雍正五年四月,皇帝禦筆下旨,將前廉親王與九貝子子孫除賤名,覆宗籍,祿米如舊。

皇帝對八爺的處置最耐人尋味,直接給他安了個閑散章京的名頭,讓弟弟輪流跟著皇四子與皇五子辦差,從旁協助。

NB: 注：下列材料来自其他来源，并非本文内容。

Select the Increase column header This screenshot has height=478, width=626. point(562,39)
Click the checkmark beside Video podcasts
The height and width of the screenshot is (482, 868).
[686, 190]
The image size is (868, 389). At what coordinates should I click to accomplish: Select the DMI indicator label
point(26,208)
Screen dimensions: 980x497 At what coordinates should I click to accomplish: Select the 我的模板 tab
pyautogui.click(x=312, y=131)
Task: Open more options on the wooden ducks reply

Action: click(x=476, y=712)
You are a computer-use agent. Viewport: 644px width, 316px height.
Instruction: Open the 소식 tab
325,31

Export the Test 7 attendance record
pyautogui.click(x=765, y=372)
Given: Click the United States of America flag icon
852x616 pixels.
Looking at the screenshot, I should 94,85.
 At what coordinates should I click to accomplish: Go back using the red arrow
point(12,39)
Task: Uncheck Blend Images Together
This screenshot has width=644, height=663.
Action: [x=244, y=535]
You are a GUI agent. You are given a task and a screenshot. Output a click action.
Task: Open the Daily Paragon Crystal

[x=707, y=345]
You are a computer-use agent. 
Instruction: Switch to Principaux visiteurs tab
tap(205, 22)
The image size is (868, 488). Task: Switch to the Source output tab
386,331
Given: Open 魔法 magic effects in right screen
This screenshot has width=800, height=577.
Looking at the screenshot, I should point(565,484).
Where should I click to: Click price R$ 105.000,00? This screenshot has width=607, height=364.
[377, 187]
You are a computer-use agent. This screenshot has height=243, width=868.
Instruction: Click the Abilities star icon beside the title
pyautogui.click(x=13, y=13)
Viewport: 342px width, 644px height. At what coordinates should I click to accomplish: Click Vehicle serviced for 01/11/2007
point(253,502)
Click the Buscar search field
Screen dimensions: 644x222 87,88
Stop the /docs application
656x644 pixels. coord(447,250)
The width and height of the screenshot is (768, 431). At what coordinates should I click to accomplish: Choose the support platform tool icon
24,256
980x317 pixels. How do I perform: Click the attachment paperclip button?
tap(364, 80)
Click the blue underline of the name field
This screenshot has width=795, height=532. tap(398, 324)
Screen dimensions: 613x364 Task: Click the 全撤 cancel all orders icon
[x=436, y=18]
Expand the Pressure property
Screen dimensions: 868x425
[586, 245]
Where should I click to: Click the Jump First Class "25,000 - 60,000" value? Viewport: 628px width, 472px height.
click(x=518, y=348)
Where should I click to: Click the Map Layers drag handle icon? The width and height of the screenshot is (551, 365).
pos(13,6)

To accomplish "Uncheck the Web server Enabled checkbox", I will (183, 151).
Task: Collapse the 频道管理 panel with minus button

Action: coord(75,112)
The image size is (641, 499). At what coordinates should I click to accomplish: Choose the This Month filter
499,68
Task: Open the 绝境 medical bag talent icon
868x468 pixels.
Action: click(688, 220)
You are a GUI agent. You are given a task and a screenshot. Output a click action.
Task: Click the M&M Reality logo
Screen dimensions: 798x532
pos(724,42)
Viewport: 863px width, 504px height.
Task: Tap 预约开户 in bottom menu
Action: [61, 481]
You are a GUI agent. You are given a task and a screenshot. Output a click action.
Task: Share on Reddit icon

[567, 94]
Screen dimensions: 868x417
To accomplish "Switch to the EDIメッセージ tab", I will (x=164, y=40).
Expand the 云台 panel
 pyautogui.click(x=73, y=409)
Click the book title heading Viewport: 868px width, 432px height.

眾人心聲:萬歲,您這是羞辱弟弟,還是折磨兒子吶?不帶這麽胡來的。

皇帝視而不見所有不讚同不理解的臉孔,他相信老八不用一個月就能收服自己的兩個兒子,到時候誰脅從誰就說不準了。

五月底,天氣已經足夠熱,八爺還沒記全府裏的奴才名字,就被皇帝打包一路直奔圓明園而去。

皇帝借口緬懷舊日,欽點了入住天然圖畫。

半夜皇帝摟著弟弟站在二樓窗前感嘆:“君子如竹,你我在此,合該共做一幅畫。”

胤禩第一次來這裏,也是第一次不帶厭惡抵觸的心思打量周遭景致,聞言欣然頷首:“夜色如同潑墨,確有雅意。四哥有心,臣弟自當作陪。”

於是二人甜甜蜜蜜合力作畫去了,順帶吟詩題字,情投意合酸死太監膩死宮女。